Most attorneys read emails, review documents, and access case information from their phones on a daily basis. The mobile browsers have become an extension of the firm’s network. They are fast. They are easy to use. But they are also collecting more data than most firms realize.
A recent study examined the data collection practices of major mobile browsers and found significant variations in the data collection and tracking processes. Some mobile browsers collect substantial identifiers associated with users and devices, while others collect minimal identifiers for basic functionality. This is of significant concern for a law firm dealing with confidential information.
How mobile browsers handle user data
Mobile browsers collect user data in a variety of ways.
First, mobile browsers collect technical data necessary for their functioning. This includes IP address, device type, operating system, language settings, and activity within the mobile browser.
Some of this data is necessary for proper functioning.
Second, mobile browsers collect user data in the form of analytics. This includes search history, website URLs, user interactions, crashes, and in some cases, user IDs connected to advertising systems.
This data could potentially be connected to a user profile.
Third, mobile browsers collect user data in the form of cookies and tracking. Even when a mobile browser does not collect user data, cookies and tracking scripts from websites could potentially collect user data.
On mobile devices, user IDs are often connected to advertising IDs.
This means a lawyer researching a case, viewing a client portal, or reviewing documents through a website could potentially leave a trail of user data.
This could include search history, time stamps, location indicators, and device IDs.
While this does not mean that client documents are automatically exposed, it does mean that behavioral data exists and may be stored by browser vendors or related services.
The risk to a local law firm
Browser usage is not taken lightly. A browser that tracks identifiers and usage patterns will amplify the digital trail of their activity; such as logging into case management tools, accessing legal filings and client information. There are several potential consequences.
In the case of a compromised device, saved session information and cookies offer a potential entry point to the firm’s systems. If advertising identifiers are tied to browser usage patterns, legal research topics will be part of a larger data profile. If the browser’s syncing features store history and login information in personal accounts, firm data will leave the controlled environment.
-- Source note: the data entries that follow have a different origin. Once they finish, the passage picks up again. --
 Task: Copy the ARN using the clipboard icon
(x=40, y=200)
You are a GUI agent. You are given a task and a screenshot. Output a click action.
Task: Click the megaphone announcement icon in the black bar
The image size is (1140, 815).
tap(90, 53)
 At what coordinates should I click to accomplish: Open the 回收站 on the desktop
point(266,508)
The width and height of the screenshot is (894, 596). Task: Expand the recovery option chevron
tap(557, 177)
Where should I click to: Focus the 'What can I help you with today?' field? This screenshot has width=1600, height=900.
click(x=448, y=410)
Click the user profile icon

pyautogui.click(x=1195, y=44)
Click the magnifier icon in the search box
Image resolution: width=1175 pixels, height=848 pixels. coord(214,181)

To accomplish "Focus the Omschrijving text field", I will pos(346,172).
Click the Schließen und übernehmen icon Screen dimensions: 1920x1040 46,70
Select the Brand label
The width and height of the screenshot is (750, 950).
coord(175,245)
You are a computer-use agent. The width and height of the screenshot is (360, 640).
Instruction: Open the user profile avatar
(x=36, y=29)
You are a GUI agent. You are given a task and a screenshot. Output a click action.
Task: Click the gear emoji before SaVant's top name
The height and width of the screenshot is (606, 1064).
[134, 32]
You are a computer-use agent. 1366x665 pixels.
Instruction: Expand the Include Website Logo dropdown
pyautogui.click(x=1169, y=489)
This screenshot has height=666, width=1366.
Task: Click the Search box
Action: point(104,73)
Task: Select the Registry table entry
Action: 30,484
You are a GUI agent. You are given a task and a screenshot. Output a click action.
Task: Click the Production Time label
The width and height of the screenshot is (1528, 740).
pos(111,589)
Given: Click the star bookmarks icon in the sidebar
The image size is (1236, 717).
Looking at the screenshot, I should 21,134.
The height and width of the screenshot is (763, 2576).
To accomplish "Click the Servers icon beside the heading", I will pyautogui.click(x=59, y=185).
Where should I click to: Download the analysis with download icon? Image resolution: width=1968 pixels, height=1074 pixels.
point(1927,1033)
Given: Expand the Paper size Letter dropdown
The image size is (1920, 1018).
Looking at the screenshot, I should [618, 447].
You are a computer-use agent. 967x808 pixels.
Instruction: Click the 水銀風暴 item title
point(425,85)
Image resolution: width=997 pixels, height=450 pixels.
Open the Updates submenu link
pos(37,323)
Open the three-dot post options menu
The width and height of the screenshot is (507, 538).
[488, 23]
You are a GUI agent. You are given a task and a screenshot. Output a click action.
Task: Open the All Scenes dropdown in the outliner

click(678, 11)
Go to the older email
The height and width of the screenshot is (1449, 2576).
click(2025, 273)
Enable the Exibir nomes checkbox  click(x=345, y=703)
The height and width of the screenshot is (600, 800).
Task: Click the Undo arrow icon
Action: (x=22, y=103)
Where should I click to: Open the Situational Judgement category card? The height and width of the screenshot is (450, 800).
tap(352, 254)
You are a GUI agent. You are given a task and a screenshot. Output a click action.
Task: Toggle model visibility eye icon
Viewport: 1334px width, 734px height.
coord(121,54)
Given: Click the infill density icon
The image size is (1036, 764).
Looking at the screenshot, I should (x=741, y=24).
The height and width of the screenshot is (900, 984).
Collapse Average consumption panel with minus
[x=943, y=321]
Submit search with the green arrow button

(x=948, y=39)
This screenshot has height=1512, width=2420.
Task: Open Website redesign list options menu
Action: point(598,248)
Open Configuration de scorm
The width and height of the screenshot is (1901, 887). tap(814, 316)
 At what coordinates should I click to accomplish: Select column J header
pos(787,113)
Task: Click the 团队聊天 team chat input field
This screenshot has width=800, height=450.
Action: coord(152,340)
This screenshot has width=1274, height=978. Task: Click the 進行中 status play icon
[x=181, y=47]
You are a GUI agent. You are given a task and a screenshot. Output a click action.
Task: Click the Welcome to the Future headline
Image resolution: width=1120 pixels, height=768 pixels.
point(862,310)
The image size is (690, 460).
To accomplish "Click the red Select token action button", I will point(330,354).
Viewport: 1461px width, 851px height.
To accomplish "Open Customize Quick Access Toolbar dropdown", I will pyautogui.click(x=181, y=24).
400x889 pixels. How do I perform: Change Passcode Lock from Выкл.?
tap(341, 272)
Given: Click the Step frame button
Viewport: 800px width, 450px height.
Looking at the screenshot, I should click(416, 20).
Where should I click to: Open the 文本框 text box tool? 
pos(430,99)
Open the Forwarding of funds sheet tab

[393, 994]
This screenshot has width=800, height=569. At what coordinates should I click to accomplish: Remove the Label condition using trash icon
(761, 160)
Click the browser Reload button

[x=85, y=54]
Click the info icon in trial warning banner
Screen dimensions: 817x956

However, there is also the issue of compliance. Law firms are also governed by ethical requirements of confidentiality and, in California, the regulations on the handling of consumer data. A breach could start with a mobile device that has inadequate security or a browser configuration that has inadequate controls.
Many managing partners will assume the risk with mobile devices is related to email. But the browser is the primary entry point to cloud services such as Microsoft 365, document management systems, and billing systems. If the browser has too much information, it could be a problem. If it doesn’t have enough information, it could be a problem.
The solution: control, configuration, and policy
Obviously you can’t ban mobile browsing, but you can manage it thoughtfully.
With regard to the browser, some are more private in default settings and have less data collection. Spoiler: Edge and Chrome are some of the larger collectors. Review independent research on privacy and vendor documentation before selecting a browser to deploy across the enterprise.
Consider the configuration. Disable unneeded sync options. Restrict password storage to approved password managers. Disable advertising IDs on firm-managed devices. Mandate multi-factor authentication for all web-based systems.
Assess your mobile device management. Firm-managed devices and bring-your-own devices should be enrolled in a mobile device management system. This system should have the ability to enforce encryption, screen lock requirements, remote wipe capabilities, and application controls. Browser updates should be enabled to reduce vulnerability.
Policy is just as important as technology. Attorneys and staff must be aware of what browsers are supported, how to access client portals safely, and what is and is not allowed on firm-provided devices. Personal browsing on a firm-managed phone is not necessary and is a risk.
Lastly, you must have an IT partner that understands your needs as a law firm. A generic IT checklist is a good start, but it needs to be customized for the nature of your firm and workflow.
Mobile browsers are part of your firm’s infrastructure whether you design for them or not. They can provide you with better security and better control of your firm’s data. It’s less about preference and more about responsibility.